0:00

In this lecture, we're going to continue the

data analysis example that we started in part one.

If you recall, we, we laid down, kind of a list of

te, of steps that generally one might take when doing a data analysis.

And previously we talked about the first roughly half of these steps.

And in this lecture, we're going to talk about the remaining half.

So this includes exploratory data analysis, statistical

prediction and modeling, interpretation, challenging your results, synthesizing

and writing up the results, and creating reproducible code.

0:30

So if you recall, the basic question was, can

I automatically detect emails that are SPAM or not?

And a more slightly, more concrete version of this

question that can be used to translate into a Cisco

problem was, you know, can I use quantitative characteristics

of the emails to classify them as SPAM or HAM?

0:50

So, our data set, again, was, from

this, UCI machine, Learning Repository, which had already

been cleaned up, and it was available in the, current lab package as a data set.

So this data set had 4,600, observations, or emails,

that had been kind of characterized along 58 different variables.

1:12

so, the first thing that we need to do with this data set if

we want to build a model to kind of, classify emails into spam or not.

Is that we need to split the data set into test set and a training set.

So the idea is that we're going to use part of the test

of the data set to build our model, and then we're going to

use another part of the data set which is independent of the first

part to actually determine how good our model is kind of making a prediction.

So here I'm

a taking a random half of the data set, so

I'm using, I'm flipping a coin with the rbinom function, to

generate a random kind of coin flip with probability of

half so that'll separate the the data set into two pieces.
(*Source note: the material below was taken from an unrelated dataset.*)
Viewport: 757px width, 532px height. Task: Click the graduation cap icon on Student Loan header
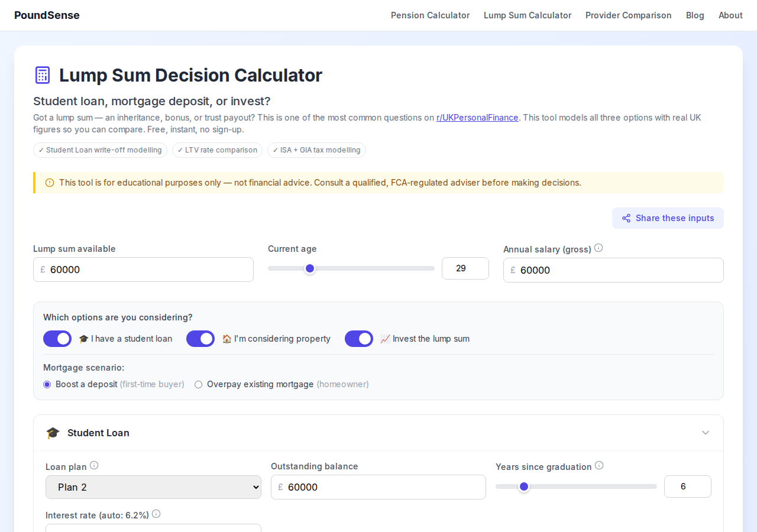point(53,432)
So you can see that roughly 2000, so 2314 are going

to be one half and 2287 will be in the other half.

And so the training set will be, will be, one set and

the test set will be another set of data.

2:08

So the first thing we're going to want to

do is a little bit of exploratory data analysis.
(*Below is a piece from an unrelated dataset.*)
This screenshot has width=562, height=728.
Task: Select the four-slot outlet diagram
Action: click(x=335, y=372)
We have not looked at this data set yet.

And so it would be useful to look at kind

of what are the, what data, what did the data

look like, what's the distribution of the data, you know

what what are the relationships between the variables, things like that.

So we want to look at basic summaries one

dimensional, two dimensional summaries of the data we want to

check for is there are any missing data, you

know why is there missing data, if there is create

some exploratory plots and do a little kind of exploratory analyses.

So so if we look at the training data sets,

so that's what we're going to focus on right now as

we do our exploratory analysis, as we build our model,

all that's going to be done in the training data set.

And if you look at the, the column names of the dataset, you can see that they're

all just words essentially and and if you look

at the first five rows, we can see that

basically that these are the frequencies at which they occur in a given email.

So you can see, you can see the work make does not appear in

that first email and, and the word mail does not appear, so things like that.

So these are all basically frequency counts, or

frequencies of, of words within each of the emails.

3:21

So if we look at the training data set, and look at the outcome

we see that 906 of, of the emails are spam, are classified as spam.

And the other 1381 are classified as non-spam.

So these, this is what we're going to use to

kind of build our model for predicting the spam emails.

3:39

We can make some plots and we can compare, you know, so what are

the frequen, the frequencies of certain characteristics

between the spam and the non spam emails.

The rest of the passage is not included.